_Material provided_
+--

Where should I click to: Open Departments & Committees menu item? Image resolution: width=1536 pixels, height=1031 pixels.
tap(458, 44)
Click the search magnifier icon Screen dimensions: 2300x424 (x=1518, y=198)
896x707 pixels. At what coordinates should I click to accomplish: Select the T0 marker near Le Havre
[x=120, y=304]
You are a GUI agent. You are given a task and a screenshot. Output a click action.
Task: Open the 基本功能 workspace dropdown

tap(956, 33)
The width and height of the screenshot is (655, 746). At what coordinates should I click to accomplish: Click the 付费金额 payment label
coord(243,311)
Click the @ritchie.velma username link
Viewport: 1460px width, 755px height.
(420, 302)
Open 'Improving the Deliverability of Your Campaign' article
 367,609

+--

_About this exercise_
Please give back every line of the listing exactly as it stands.

_Your response_
Where should I click to: Open Departments & Committees menu item? Image resolution: width=1536 pixels, height=1031 pixels.
tap(458, 44)
Click the search magnifier icon Screen dimensions: 2300x424 (x=1518, y=198)
896x707 pixels. At what coordinates should I click to accomplish: Select the T0 marker near Le Havre
[x=120, y=304]
You are a GUI agent. You are given a task and a screenshot. Output a click action.
Task: Open the 基本功能 workspace dropdown

tap(956, 33)
The width and height of the screenshot is (655, 746). At what coordinates should I click to accomplish: Click the 付费金额 payment label
coord(243,311)
Click the @ritchie.velma username link
Viewport: 1460px width, 755px height.
(420, 302)
Open 'Improving the Deliverability of Your Campaign' article
 367,609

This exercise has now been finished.